Esa consideración del arte y la cultura, en especial todo lo que tiene que ver con lo contemporáneo y experimental, como un “lujo prescindible” ha supuesto su arrinconamiento y menosprecio siempre que los fantasmas o realidades de cualquier crisis asoman por el horizonte y los despachos de los políticos, salvo honrosas y dignas excepciones... Así se ve con mayor transparencia los talantes y la mayor o menor sinceridad de sus propuestas anteriores, el oportunismo de sus declaraciones anteriores... Es en los momentos de crisis cuando las verdaderas políticas y las acciones comprometidas se mantienen sin miedo (aunque con cautela) y no se tira por la borda todo el inmenso caudal de entusiasmo, esperanzas e inversiones precedentes… Nos están jodiendo de nuevo: los mismos perros-esbirros con semejantes collares.

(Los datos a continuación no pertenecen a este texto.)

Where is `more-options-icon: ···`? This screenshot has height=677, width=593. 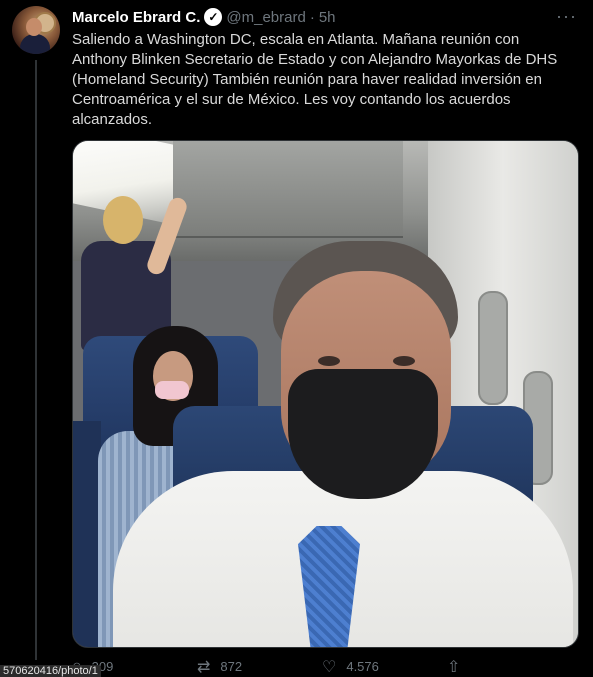
more-options-icon: ··· is located at coordinates (566, 16).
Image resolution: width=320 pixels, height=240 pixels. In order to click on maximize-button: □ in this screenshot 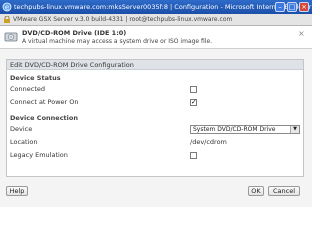, I will do `click(292, 7)`.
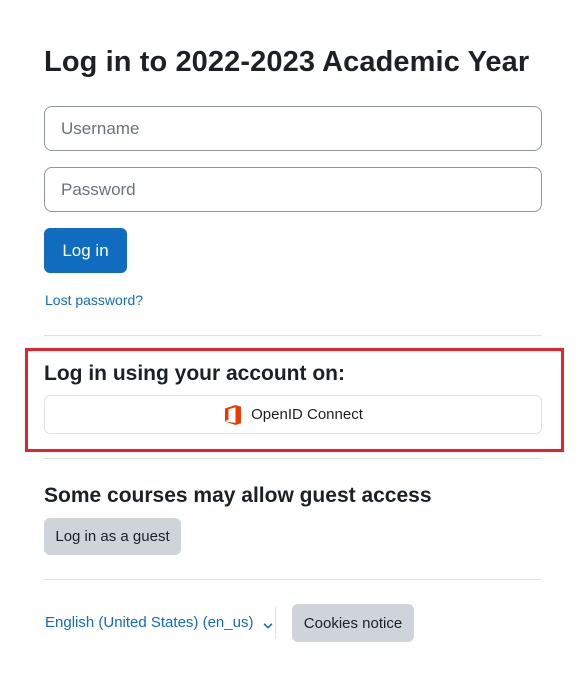 This screenshot has width=585, height=676. Describe the element at coordinates (112, 536) in the screenshot. I see `guest-login-button: Log in as a guest` at that location.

Menos mal que los artistas y las gentes del mundo de la cultura y el arte somos unos supervivientes por naturaleza, tradición, vocación y experiencia... y por lo general sabemos y estamos acostumbrados a esperar. Nos resignamos a esperar porque no hay nada mejor, mientras tanto, que esperar... Bueno, sí... los artistas hacen sus cosas, las que saben hacer, mientras tanto...

Disculpa la extensión de esta mi primera intervención en tu blog… Volveré a lo mejor más minimalista la próxima vez…

Pau Llanes

6 de mayo de 2010, 19:54
AROBOS dijo...

Son decisiones que no pueden entenderse. Lamentable.

6 de mayo de 2010, 21:36
Antonio dijo...

El asunto este, de la Blioteca Nacional, a mí me ha desmarcado, descentrado y preocupado, no está el probelma ahí, sino en los grandes sueldos qwue cobran otros por hacer bien poco.